Rob Geach I am the "program manager somewhere" who two years ago proposed a new generation of Teams Phones, which actually run our Teams app, UX, and media stack. I did this after 6 years of running the team at Microsoft which worked with our partners on 3PIP phones and other devices.
With that context, I will say that Damien Margaritis is absolutely correct in his statements. 3PIP phones and other protocol interop devices (where the partner used their own media stack and UX) worked fine in an on-prem server world, but simply did not work well in a cloud service world. There was no reasonable way to expect our partners to keep up with us in new FW releases. Every FW release would be outdated, and have a ton of known issues, the day it came out. Our customers were complaining about inconsistent feature support across 3PIP phones, and about lack of overall reliability.
Could we have figured out some way for partner devs to do something on Linux based, older, under powered phones to register to Teams? Maybe, but it would have ended up looking exactly the same as what we ended up doing with 3PIP phones, which is supporting them with "basic functionality" via a SIP gateway we built.
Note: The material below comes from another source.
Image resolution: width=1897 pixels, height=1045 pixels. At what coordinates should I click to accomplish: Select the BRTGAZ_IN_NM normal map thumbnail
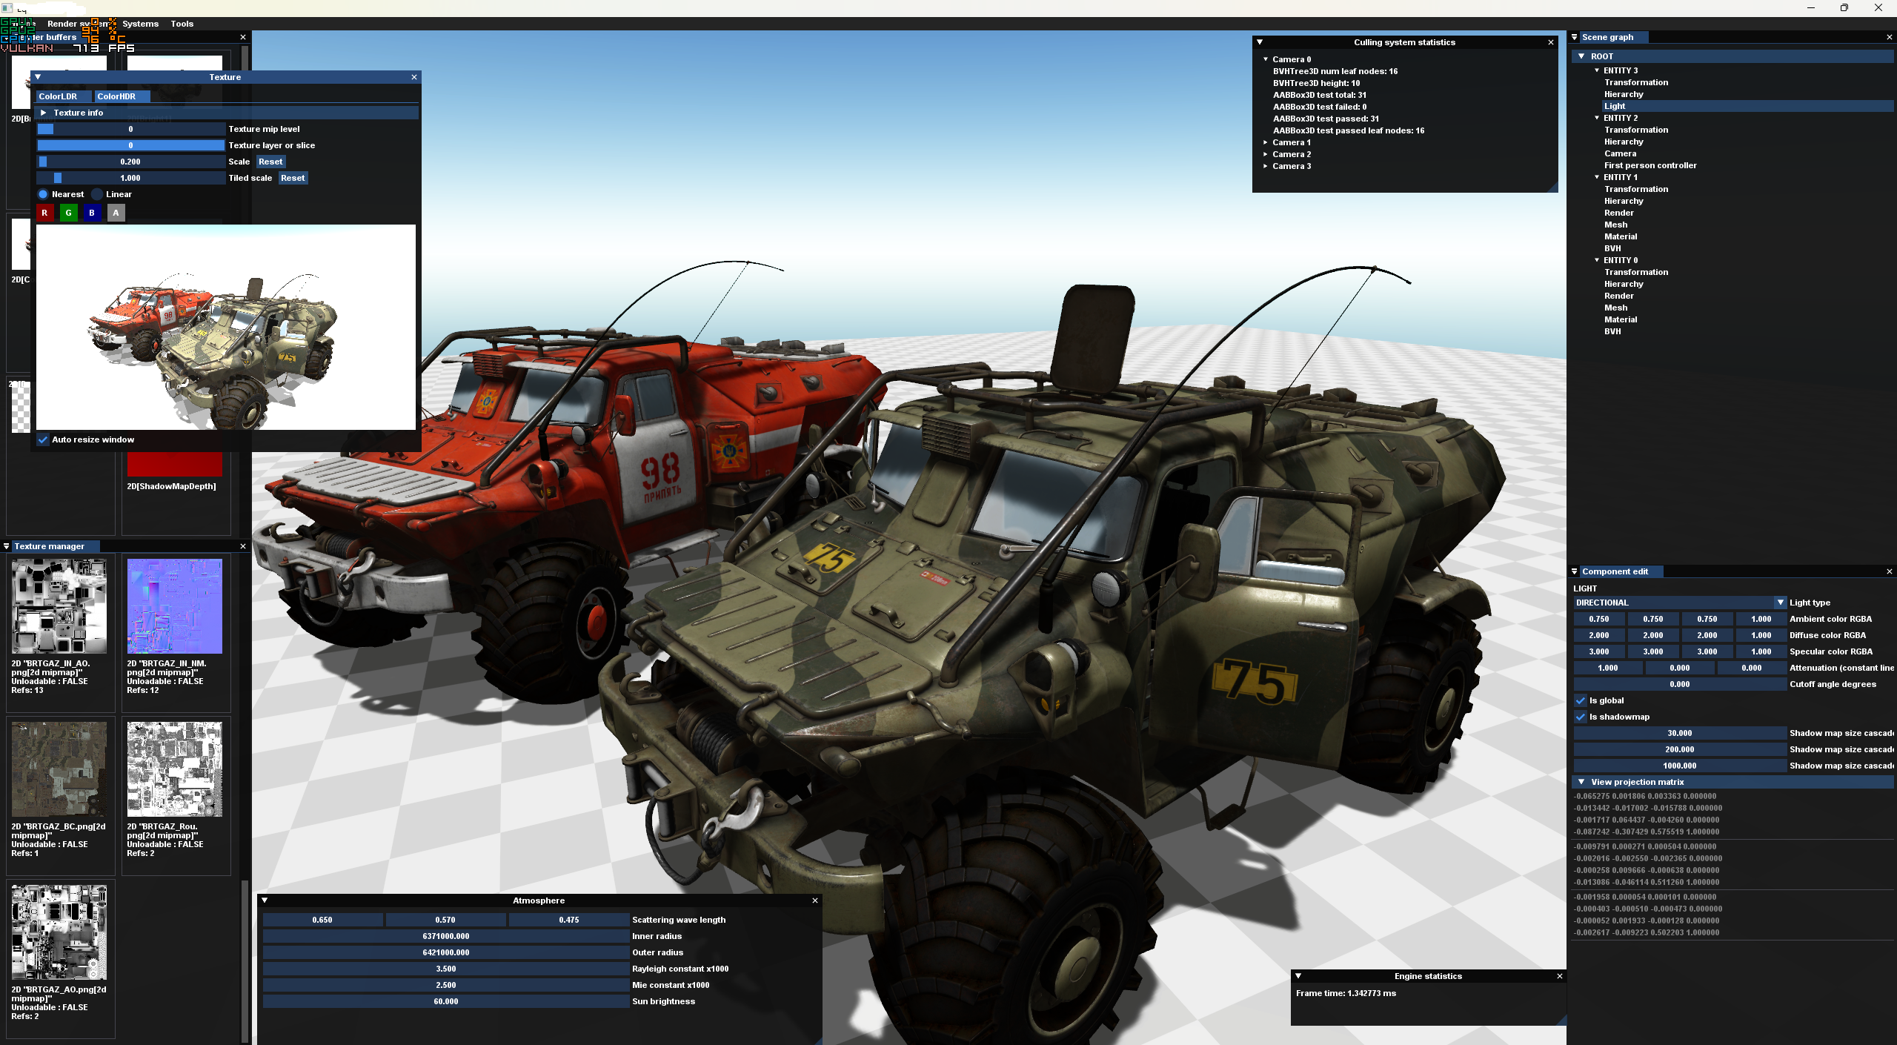pyautogui.click(x=174, y=606)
That's the reality of us having built a new, born in the cloud, communications service for Teams, which is aimed at delivering a higher level of quality and reliability, and does not have SIP support.
As far as LPE phones, we had communicated the impending end of life for those a long long time ago. Those phones are based on a 10 yr old version of Windows Embedded CE (and I also used to be in the Windows Embedded business at that time btw so have some insight on that), and as you said they do not support TLS 1.2 as the OS level, so are inherently not secure. For us to have "updated" these, we would have needed to choose a modern "small OS", and a modern client, and that's exactly what we did with Teams Phones, which are Android based and run a Teams Android client. Unfortunately the HW for LPE phones was so old and under-powered that there was no way for us to do a FW upgrade to make them Teams phones (btw we actually invested in re-writing the old LPE client twice to get around the brutal memory limitations on those devices).
I'm sorry you feel there's some "throne of lies" here somewhere, but really there's not. We are doing our best to work through all of the limitations of older technologies and HW, while at the same time trying to meet customer asks for a higher bar of phone user experience and reliability with Teams.
I can sense your frustration on this topic, so would also say that I would be happy to listen and/or discuss this further on a direct call / Teams meeting with you, so please feel free to pm me if you're interested.